Could you print out every entry, character for character?

#### Source data

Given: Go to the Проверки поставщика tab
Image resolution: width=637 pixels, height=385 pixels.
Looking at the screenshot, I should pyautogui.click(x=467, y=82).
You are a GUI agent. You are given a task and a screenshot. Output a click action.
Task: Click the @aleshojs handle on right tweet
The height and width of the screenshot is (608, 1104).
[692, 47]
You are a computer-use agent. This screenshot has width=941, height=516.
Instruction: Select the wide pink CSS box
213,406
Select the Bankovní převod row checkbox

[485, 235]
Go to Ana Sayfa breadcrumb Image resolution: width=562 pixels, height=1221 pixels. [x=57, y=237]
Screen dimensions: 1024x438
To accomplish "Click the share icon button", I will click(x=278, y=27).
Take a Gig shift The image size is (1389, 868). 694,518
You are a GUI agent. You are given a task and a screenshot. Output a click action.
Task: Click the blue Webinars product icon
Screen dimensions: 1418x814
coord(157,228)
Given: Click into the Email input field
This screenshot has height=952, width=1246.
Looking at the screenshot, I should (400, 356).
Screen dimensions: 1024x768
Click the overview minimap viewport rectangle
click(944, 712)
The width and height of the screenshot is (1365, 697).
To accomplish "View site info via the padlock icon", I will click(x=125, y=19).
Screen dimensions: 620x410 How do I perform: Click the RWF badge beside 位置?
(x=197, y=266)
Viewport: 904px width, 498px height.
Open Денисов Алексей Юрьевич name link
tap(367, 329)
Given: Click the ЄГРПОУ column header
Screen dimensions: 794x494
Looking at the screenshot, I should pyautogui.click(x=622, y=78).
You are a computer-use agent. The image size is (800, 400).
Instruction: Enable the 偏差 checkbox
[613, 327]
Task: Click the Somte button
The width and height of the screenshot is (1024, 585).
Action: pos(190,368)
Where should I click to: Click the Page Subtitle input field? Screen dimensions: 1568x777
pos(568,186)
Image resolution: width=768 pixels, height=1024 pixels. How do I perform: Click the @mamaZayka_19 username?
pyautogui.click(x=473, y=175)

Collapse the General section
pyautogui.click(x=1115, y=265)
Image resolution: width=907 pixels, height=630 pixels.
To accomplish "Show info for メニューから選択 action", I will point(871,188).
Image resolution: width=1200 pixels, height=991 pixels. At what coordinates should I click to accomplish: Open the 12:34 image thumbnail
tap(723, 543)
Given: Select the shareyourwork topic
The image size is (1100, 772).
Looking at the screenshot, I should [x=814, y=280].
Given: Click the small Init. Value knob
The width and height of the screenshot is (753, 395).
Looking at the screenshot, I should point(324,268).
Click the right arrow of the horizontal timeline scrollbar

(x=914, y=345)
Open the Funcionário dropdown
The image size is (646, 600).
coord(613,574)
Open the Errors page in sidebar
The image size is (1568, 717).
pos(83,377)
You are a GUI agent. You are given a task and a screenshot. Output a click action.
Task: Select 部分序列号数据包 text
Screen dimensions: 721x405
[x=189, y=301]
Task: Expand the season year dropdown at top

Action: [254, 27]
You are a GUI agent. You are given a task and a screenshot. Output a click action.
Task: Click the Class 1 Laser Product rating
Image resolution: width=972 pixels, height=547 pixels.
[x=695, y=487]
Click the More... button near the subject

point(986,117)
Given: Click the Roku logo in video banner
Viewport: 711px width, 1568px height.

########

● **The completed task**
Given: Go to the Проверки поставщика tab
Image resolution: width=637 pixels, height=385 pixels.
Looking at the screenshot, I should pyautogui.click(x=467, y=82).
You are a GUI agent. You are given a task and a screenshot. Output a click action.
Task: Click the @aleshojs handle on right tweet
The height and width of the screenshot is (608, 1104).
[692, 47]
You are a computer-use agent. This screenshot has width=941, height=516.
Instruction: Select the wide pink CSS box
213,406
Select the Bankovní převod row checkbox

[485, 235]
Go to Ana Sayfa breadcrumb Image resolution: width=562 pixels, height=1221 pixels. [x=57, y=237]
Screen dimensions: 1024x438
To accomplish "Click the share icon button", I will click(x=278, y=27).
Take a Gig shift The image size is (1389, 868). 694,518
You are a GUI agent. You are given a task and a screenshot. Output a click action.
Task: Click the blue Webinars product icon
Screen dimensions: 1418x814
coord(157,228)
Given: Click into the Email input field
This screenshot has height=952, width=1246.
Looking at the screenshot, I should (400, 356).
Screen dimensions: 1024x768
Click the overview minimap viewport rectangle
click(944, 712)
The width and height of the screenshot is (1365, 697).
To accomplish "View site info via the padlock icon", I will click(x=125, y=19).
Screen dimensions: 620x410 How do I perform: Click the RWF badge beside 位置?
(x=197, y=266)
Viewport: 904px width, 498px height.
Open Денисов Алексей Юрьевич name link
tap(367, 329)
Given: Click the ЄГРПОУ column header
Screen dimensions: 794x494
Looking at the screenshot, I should pyautogui.click(x=622, y=78).
You are a computer-use agent. The image size is (800, 400).
Instruction: Enable the 偏差 checkbox
[613, 327]
Task: Click the Somte button
The width and height of the screenshot is (1024, 585).
Action: pos(190,368)
Where should I click to: Click the Page Subtitle input field? Screen dimensions: 1568x777
pos(568,186)
Image resolution: width=768 pixels, height=1024 pixels. How do I perform: Click the @mamaZayka_19 username?
pyautogui.click(x=473, y=175)

Collapse the General section
pyautogui.click(x=1115, y=265)
Image resolution: width=907 pixels, height=630 pixels.
To accomplish "Show info for メニューから選択 action", I will point(871,188).
Image resolution: width=1200 pixels, height=991 pixels. At what coordinates should I click to accomplish: Open the 12:34 image thumbnail
tap(723, 543)
Given: Select the shareyourwork topic
The image size is (1100, 772).
Looking at the screenshot, I should [x=814, y=280].
Given: Click the small Init. Value knob
The width and height of the screenshot is (753, 395).
Looking at the screenshot, I should point(324,268).
Click the right arrow of the horizontal timeline scrollbar

(x=914, y=345)
Open the Funcionário dropdown
The image size is (646, 600).
coord(613,574)
Open the Errors page in sidebar
The image size is (1568, 717).
pos(83,377)
You are a GUI agent. You are given a task and a screenshot. Output a click action.
Task: Select 部分序列号数据包 text
Screen dimensions: 721x405
[x=189, y=301]
Task: Expand the season year dropdown at top

Action: [254, 27]
You are a GUI agent. You are given a task and a screenshot. Output a click action.
Task: Click the Class 1 Laser Product rating
Image resolution: width=972 pixels, height=547 pixels.
[x=695, y=487]
Click the More... button near the subject

point(986,117)
Given: Click the Roku logo in video banner
Viewport: 711px width, 1568px height.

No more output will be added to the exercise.